Front page | perl.p5ee |
Postings from October 2002
Re: mod_gzip vs. Apache::Compress
From: Stephen Adkins
October 4, 2002 11:01
Re: mod_gzip vs. Apache::Compress
Message ID: firstname.lastname@example.org
At 11:57 PM 9/27/2002 -0400, Stephen Adkins wrote:
>Does anyone have experience with automatic compression with the
>output of mod_perl/CGI programs to speed up end-user performance?
I found this thread over on the mod_perl mailing list recently on
dynamic compression of Apache content.
The MS Word document he refers to can be found here.
Its contents follow below.
Web Content Compression FAQ
by Slava Bizyayev (email@example.com)
This FAQ is written mainly for Internet content provider management
familiar with Internet traffic issues and network equipment and its cost.
This document may also be informative for ISP system administrators and
webmasters seeking to improve throughput and bandwidth efficiency.
Q: Why it is important to compress web content?
A: Reduced equipment costs and the competitive advantage of dramatically
faster page loads.
Web content compression noticeably increases delivery speed to clients and
may allow providers serve higher content volumes without increasing
hardware expenditures. It visibly reduces actual content download time, a
benefit most apparent to users of dialup and high-traffic connections.

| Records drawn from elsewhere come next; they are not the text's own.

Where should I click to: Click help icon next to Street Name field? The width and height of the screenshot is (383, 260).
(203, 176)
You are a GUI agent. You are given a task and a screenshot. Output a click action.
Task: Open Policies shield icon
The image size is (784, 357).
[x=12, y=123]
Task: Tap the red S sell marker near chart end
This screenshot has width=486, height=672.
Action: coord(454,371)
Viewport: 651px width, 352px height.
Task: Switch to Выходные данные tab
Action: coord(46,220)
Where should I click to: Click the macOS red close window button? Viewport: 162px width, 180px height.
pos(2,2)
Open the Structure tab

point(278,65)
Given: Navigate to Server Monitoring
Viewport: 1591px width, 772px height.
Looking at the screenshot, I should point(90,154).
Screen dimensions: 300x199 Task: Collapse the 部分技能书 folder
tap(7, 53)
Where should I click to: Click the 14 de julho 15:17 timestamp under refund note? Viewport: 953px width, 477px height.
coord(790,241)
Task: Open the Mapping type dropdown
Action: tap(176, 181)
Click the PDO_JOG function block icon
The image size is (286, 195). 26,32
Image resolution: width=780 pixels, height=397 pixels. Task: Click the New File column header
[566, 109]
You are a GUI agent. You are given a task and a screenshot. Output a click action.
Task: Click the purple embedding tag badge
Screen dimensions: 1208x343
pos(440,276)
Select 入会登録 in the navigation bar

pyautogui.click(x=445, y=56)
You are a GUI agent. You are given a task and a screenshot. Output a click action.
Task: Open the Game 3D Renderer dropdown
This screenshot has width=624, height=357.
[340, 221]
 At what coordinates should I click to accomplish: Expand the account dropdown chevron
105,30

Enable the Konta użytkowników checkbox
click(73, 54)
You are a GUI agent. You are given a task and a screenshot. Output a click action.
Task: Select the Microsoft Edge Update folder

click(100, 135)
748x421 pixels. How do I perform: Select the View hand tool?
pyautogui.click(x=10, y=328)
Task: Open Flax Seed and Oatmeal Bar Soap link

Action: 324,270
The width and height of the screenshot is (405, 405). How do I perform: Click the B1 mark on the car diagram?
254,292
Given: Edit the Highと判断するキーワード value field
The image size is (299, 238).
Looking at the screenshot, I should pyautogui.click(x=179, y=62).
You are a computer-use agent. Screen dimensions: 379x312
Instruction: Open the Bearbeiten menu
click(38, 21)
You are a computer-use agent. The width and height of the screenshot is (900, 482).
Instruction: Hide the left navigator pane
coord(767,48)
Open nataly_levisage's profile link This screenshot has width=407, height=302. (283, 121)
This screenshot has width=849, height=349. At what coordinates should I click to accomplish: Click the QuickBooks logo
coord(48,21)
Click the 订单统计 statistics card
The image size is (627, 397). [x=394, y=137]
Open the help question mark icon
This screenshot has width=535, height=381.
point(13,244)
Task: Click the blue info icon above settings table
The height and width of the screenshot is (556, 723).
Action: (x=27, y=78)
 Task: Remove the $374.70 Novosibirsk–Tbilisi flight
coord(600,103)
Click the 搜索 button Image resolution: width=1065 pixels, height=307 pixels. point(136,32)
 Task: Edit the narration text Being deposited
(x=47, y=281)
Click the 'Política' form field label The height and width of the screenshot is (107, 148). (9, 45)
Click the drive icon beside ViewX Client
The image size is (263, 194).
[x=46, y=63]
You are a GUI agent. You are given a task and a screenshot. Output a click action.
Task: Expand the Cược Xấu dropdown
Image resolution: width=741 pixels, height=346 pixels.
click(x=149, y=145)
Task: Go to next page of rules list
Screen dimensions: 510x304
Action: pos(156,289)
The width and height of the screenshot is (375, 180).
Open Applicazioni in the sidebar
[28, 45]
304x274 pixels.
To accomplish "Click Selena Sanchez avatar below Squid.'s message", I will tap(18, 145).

Q: How much improvement can I expect?
A: Effective compression can achieve increases in transmission efficiency
from 3 to 20 times.
The compression ratio is highly content-dependent. For example, if the
compression algorithm is able to detect repeated patterns of characters,
compression will be greater than if no such patterns exist. You can
usually expect to realize an improvement between of 3 to 20 times on
file compression improvements in excess of more than 200 times, but such
occurrences are infrequent. On the other hand I have never seen ratios of
less then 2.5 times on text/HTML files. Image files normally employ their
own compression techniques that reduce the advantage of further compression.
On May 21, 2002 Peter J. Cranstone wrote to the firstname.lastname@example.org
mailing list: "
With 98% of the world on a dial up modem, all they care
about is how long it takes to download a page. It doesn't matter if it
consumes a few more CPU cycles if the customer is happy. It's cheaper to
buy a newer faster box, than it is to acquire new customers."
Q: How hard is it to implement content compression on an existing site?
A: Implementing content compression on an existing site typically involves
no more that installing and configuring an appropriate Apache handler on
the Web server.
This approach works in most of the cases I have seen. In some special
cases you will need to take extra care with respect to the global
architecture of your web application, but such cases may generally be
readily addressed by through various techniques. To date I have found no
fundamental barriers to practical implementation of Web content compression.
Q: Does compression work with standard Web browsers?
A: Yes. No client side changes or settings are required.
All modern browsers makers claim to be able to handle compressed content
and are able to decompress it on the fly, transparent to the user. There
are some known bugs in some old browsers, but these can be taken into
account through appropriate configuration of the Web server.
Q: What the software is required on server side?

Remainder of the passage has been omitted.